● **TRY IT**
Each entry should be written out once more, exactly as given below.

● **Dataset entries**
+--

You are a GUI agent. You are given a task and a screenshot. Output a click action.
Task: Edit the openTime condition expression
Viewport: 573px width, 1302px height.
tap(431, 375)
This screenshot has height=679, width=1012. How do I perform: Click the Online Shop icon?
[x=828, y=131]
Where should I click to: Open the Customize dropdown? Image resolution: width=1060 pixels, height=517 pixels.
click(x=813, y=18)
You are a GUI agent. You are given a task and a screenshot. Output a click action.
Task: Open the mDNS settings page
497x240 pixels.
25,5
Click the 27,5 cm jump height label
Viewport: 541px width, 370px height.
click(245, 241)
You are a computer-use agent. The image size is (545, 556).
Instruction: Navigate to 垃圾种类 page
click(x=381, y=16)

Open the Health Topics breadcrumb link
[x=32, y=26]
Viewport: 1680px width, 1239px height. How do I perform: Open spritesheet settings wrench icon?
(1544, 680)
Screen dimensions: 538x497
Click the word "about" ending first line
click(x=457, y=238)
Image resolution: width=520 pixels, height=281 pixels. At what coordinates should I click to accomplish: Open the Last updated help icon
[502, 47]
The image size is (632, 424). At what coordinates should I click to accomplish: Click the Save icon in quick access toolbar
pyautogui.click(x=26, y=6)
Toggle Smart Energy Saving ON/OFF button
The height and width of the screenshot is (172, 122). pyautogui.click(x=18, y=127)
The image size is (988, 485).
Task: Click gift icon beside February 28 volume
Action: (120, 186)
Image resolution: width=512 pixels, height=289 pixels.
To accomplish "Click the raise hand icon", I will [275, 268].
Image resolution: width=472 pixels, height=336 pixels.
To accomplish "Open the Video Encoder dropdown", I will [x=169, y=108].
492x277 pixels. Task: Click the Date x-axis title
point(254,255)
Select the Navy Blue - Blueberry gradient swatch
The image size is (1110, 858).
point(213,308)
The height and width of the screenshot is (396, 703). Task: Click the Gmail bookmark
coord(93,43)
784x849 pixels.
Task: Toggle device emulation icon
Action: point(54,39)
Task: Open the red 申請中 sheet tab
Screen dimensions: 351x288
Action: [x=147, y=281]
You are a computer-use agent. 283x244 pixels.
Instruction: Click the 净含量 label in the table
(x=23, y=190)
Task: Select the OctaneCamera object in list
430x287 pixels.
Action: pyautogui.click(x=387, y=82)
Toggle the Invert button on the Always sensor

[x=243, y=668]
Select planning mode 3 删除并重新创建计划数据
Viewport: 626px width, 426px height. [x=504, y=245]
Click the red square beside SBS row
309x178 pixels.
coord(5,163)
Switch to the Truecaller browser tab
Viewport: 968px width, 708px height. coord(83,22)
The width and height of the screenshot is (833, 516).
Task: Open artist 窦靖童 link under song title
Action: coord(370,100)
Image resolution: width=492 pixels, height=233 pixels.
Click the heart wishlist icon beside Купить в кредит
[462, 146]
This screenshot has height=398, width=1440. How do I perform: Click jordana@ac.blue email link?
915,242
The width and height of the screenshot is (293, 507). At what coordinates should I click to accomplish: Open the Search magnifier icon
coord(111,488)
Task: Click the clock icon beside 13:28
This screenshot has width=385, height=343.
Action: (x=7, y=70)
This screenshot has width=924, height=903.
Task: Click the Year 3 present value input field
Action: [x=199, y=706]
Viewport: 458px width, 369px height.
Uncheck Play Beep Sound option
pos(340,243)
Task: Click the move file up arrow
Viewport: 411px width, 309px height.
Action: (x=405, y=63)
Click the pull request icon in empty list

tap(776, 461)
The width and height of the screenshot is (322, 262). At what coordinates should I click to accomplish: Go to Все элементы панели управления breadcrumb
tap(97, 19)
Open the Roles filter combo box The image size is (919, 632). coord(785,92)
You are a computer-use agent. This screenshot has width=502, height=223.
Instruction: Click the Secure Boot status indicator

+--

● **RESULT FOR THIS EXERCISE**
You are a GUI agent. You are given a task and a screenshot. Output a click action.
Task: Edit the openTime condition expression
Viewport: 573px width, 1302px height.
tap(431, 375)
This screenshot has height=679, width=1012. How do I perform: Click the Online Shop icon?
[x=828, y=131]
Where should I click to: Open the Customize dropdown? Image resolution: width=1060 pixels, height=517 pixels.
click(x=813, y=18)
You are a GUI agent. You are given a task and a screenshot. Output a click action.
Task: Open the mDNS settings page
497x240 pixels.
25,5
Click the 27,5 cm jump height label
Viewport: 541px width, 370px height.
click(245, 241)
You are a computer-use agent. The image size is (545, 556).
Instruction: Navigate to 垃圾种类 page
click(x=381, y=16)

Open the Health Topics breadcrumb link
[x=32, y=26]
Viewport: 1680px width, 1239px height. How do I perform: Open spritesheet settings wrench icon?
(1544, 680)
Screen dimensions: 538x497
Click the word "about" ending first line
click(x=457, y=238)
Image resolution: width=520 pixels, height=281 pixels. At what coordinates should I click to accomplish: Open the Last updated help icon
[502, 47]
The image size is (632, 424). At what coordinates should I click to accomplish: Click the Save icon in quick access toolbar
pyautogui.click(x=26, y=6)
Toggle Smart Energy Saving ON/OFF button
The height and width of the screenshot is (172, 122). pyautogui.click(x=18, y=127)
The image size is (988, 485).
Task: Click gift icon beside February 28 volume
Action: (120, 186)
Image resolution: width=512 pixels, height=289 pixels.
To accomplish "Click the raise hand icon", I will [275, 268].
Image resolution: width=472 pixels, height=336 pixels.
To accomplish "Open the Video Encoder dropdown", I will [x=169, y=108].
492x277 pixels. Task: Click the Date x-axis title
point(254,255)
Select the Navy Blue - Blueberry gradient swatch
The image size is (1110, 858).
point(213,308)
The height and width of the screenshot is (396, 703). Task: Click the Gmail bookmark
coord(93,43)
784x849 pixels.
Task: Toggle device emulation icon
Action: point(54,39)
Task: Open the red 申請中 sheet tab
Screen dimensions: 351x288
Action: [x=147, y=281]
You are a computer-use agent. 283x244 pixels.
Instruction: Click the 净含量 label in the table
(x=23, y=190)
Task: Select the OctaneCamera object in list
430x287 pixels.
Action: pyautogui.click(x=387, y=82)
Toggle the Invert button on the Always sensor

[x=243, y=668]
Select planning mode 3 删除并重新创建计划数据
Viewport: 626px width, 426px height. [x=504, y=245]
Click the red square beside SBS row
309x178 pixels.
coord(5,163)
Switch to the Truecaller browser tab
Viewport: 968px width, 708px height. coord(83,22)
The width and height of the screenshot is (833, 516).
Task: Open artist 窦靖童 link under song title
Action: coord(370,100)
Image resolution: width=492 pixels, height=233 pixels.
Click the heart wishlist icon beside Купить в кредит
[462, 146]
This screenshot has height=398, width=1440. How do I perform: Click jordana@ac.blue email link?
915,242
The width and height of the screenshot is (293, 507). At what coordinates should I click to accomplish: Open the Search magnifier icon
coord(111,488)
Task: Click the clock icon beside 13:28
This screenshot has width=385, height=343.
Action: (x=7, y=70)
This screenshot has width=924, height=903.
Task: Click the Year 3 present value input field
Action: [x=199, y=706]
Viewport: 458px width, 369px height.
Uncheck Play Beep Sound option
pos(340,243)
Task: Click the move file up arrow
Viewport: 411px width, 309px height.
Action: (x=405, y=63)
Click the pull request icon in empty list

tap(776, 461)
The width and height of the screenshot is (322, 262). At what coordinates should I click to accomplish: Go to Все элементы панели управления breadcrumb
tap(97, 19)
Open the Roles filter combo box The image size is (919, 632). coord(785,92)
You are a computer-use agent. This screenshot has width=502, height=223.
Instruction: Click the Secure Boot status indicator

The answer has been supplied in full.